Arformoterol and Lactation
Tell your doctor if you are breastfeeding or plan to breastfeed.
It is not known if arformoterol crosses into human milk. Because many medications can cross into human milk and because of the possibility for serious adverse reactions in nursing infants with use of this medication, a choice should be made whether to stop nursing or stop the use of this medication. Your doctor and you will decide if the benefits outweigh the risk of using arformoterol.
- Use arformoterol exactly as prescribed. One ready-to-use vial of arformoterol is one dose. The usual dose of arformoterol is 1 ready-to-use vial, twice a day (morning and evening) breathed in through your nebulizer machine. The 2 doses should be about 12 hours apart. Do not use more than 2 ready-to-use vials of arformoterol a day.
- Do not swallow or inject arformoterol
- Arformoterol is for use with a standard jet nebulizer machine connected to an air compressor.
- Do not mix other medicines with arformoterol in your nebulizer machine.
- If you miss a dose of arformoterol, just skip that dose. Take your next dose at your usual time. Do not take 2 doses at one time.
- While you are using arformoterol 2 times each day:
- do not use other medicines that contain a long-acting beta2-agonist (LABA) for any reason.
- do not use your short-acting beta2-agonist medicine on a regular basis (four times a day).
- Arformoterol does not relieve sudden symptoms of COPD. Always have a rescue inhaler medicine with you to treat sudden symptoms. If you do not have a rescue inhaler medicine, call your healthcare provider to have one prescribed for you.
- Do not stop using arformoterol or other medicines to control or treat your COPD unless told to do so by your healthcare provider because your symptoms might get worse. Your healthcare provider will change your medicines as needed.
- Do not use arformoterol:
- more often than prescribed
- more medicine than prescribed to you
- with other LABA medicines
Take arformoterol exactly as prescribed by your doctor. Follow the directions on your prescription label carefully.
The recommended dose of arformoterol is one 15 mcg unit-dose vial taken twice daily (morning and evening) with a nebulizer. A total daily dose of greater than 30 mcg (15 mcg twice daily) is not recommended.
If you take too much this medication, call your healthcare provider or local Poison Control Center, or seek emergency medical attention right away.

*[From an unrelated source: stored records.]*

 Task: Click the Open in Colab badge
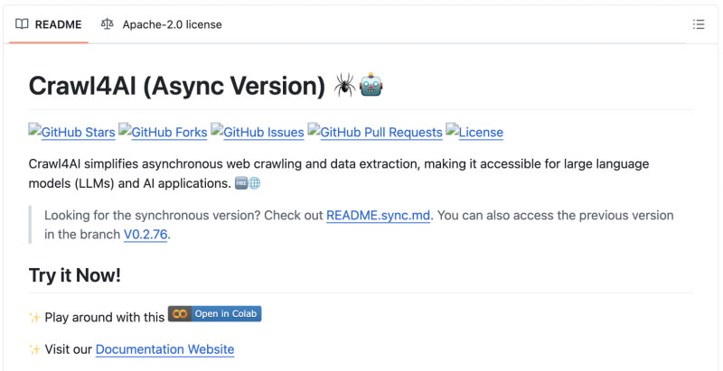214,314
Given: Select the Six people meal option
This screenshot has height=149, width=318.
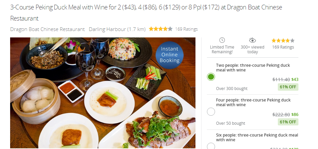Looking at the screenshot, I should (211, 146).
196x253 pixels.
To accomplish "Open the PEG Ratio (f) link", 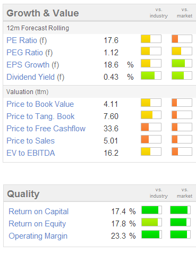I will click(30, 53).
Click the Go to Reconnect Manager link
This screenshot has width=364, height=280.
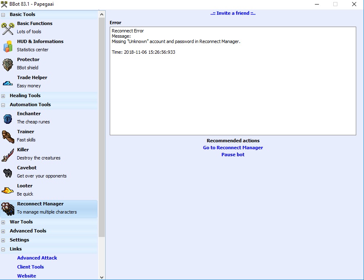click(233, 148)
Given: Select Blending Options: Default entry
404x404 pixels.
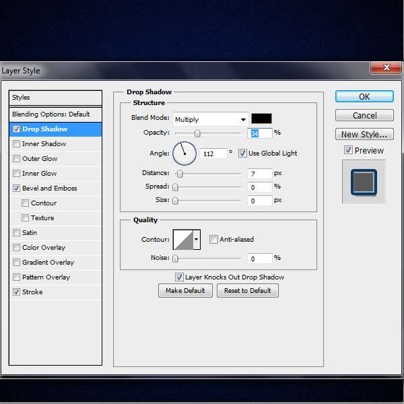Looking at the screenshot, I should tap(55, 114).
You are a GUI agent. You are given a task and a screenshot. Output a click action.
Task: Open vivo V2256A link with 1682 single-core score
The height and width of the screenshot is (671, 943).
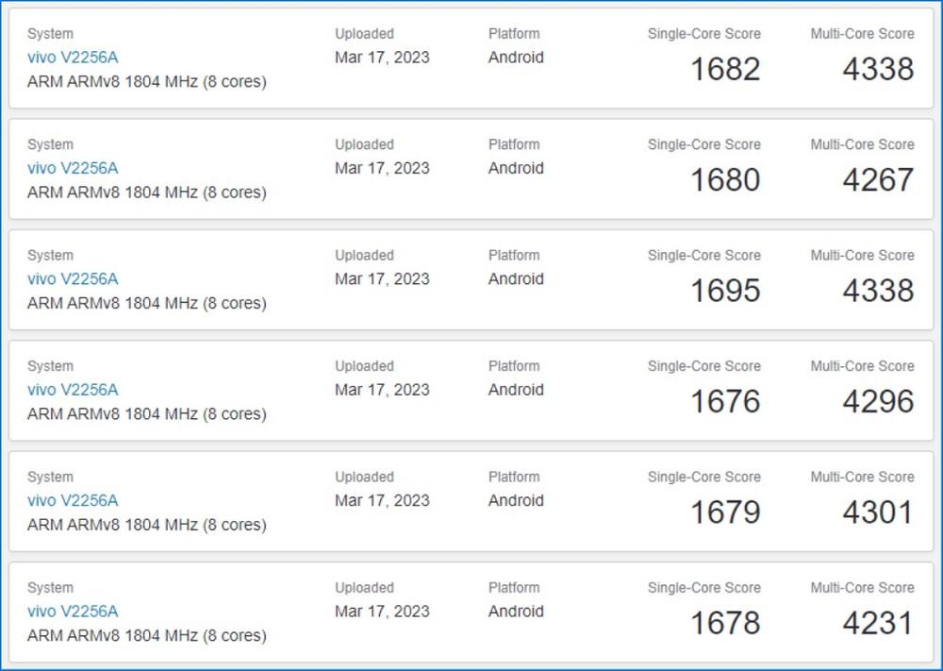(x=73, y=58)
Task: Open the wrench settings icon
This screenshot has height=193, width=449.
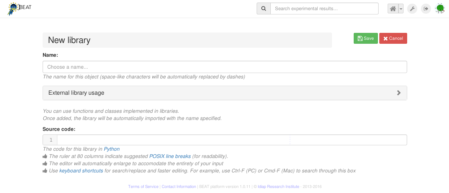Action: coord(412,9)
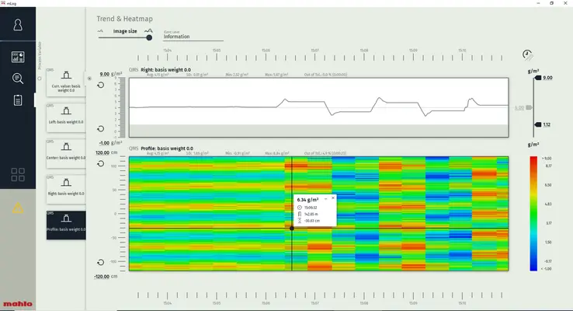573x311 pixels.
Task: Close the 6.34 g/m² data tooltip
Action: [333, 198]
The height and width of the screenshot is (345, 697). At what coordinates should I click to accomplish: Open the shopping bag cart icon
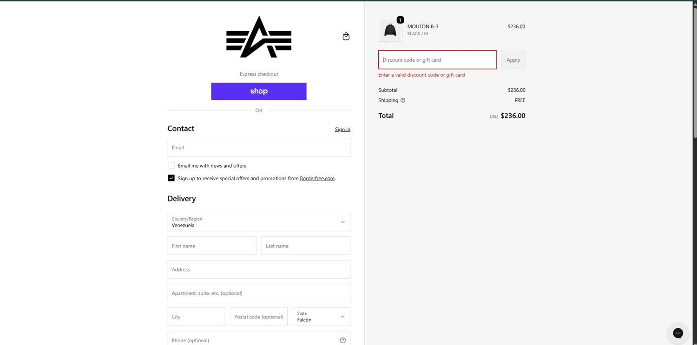point(346,36)
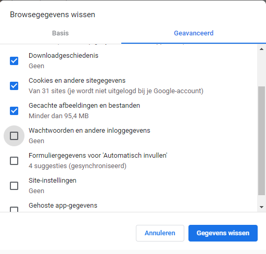Click the 'Van 31 sites' description text
This screenshot has width=266, height=254.
(116, 91)
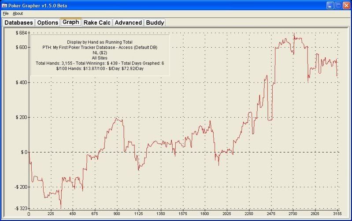Open the Rake Calc tab
The image size is (352, 221).
[x=96, y=22]
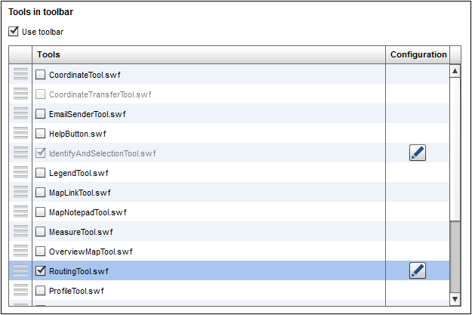The height and width of the screenshot is (315, 472).
Task: Enable the CoordinateTool.swf checkbox
Action: click(x=41, y=75)
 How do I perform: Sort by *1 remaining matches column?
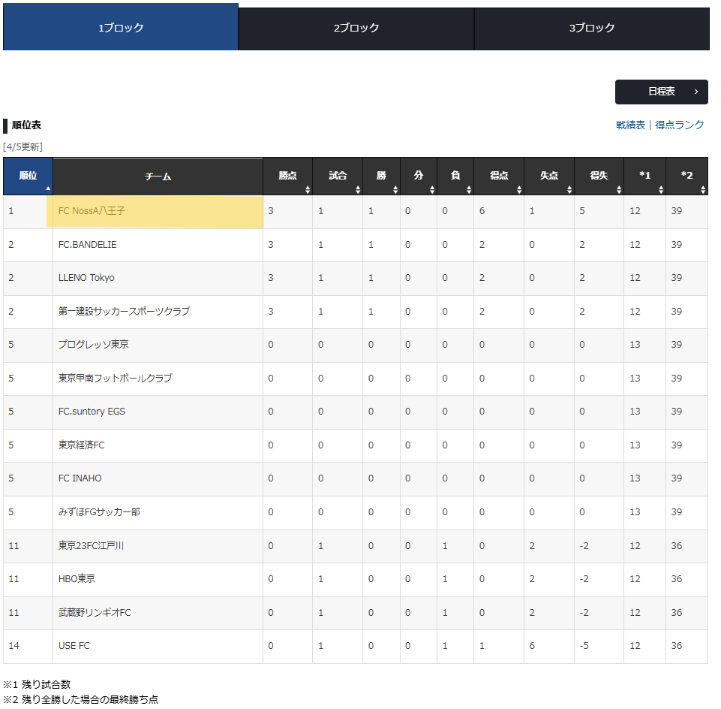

If this medication is administered by a healthcare provider in a medical setting, it is unlikely that an overdose will occur. However, if overdose is suspected, seek emergency medical attention.
Arformoterol FDA Warning
Long-acting beta2-adrenergic agonists (LABA) increase the risk of asthma-related death. Data from a large placebo-controlled US study that compared the safety of another long-acting beta2-adrenergic agonist (salmeterol) or placebo added to usual asthma therapy showed an increase in asthma-related deaths in patients receiving salmeterol. This finding with salmeterol is considered a class effect of LABA, including arformoterol, the active ingredient in arformoterol. The safety and efficacy of arformoterol in patients with asthma have not been established. All LABA, including arformoterol, are contraindicated in patients with asthma without use of a long-term asthma control medication.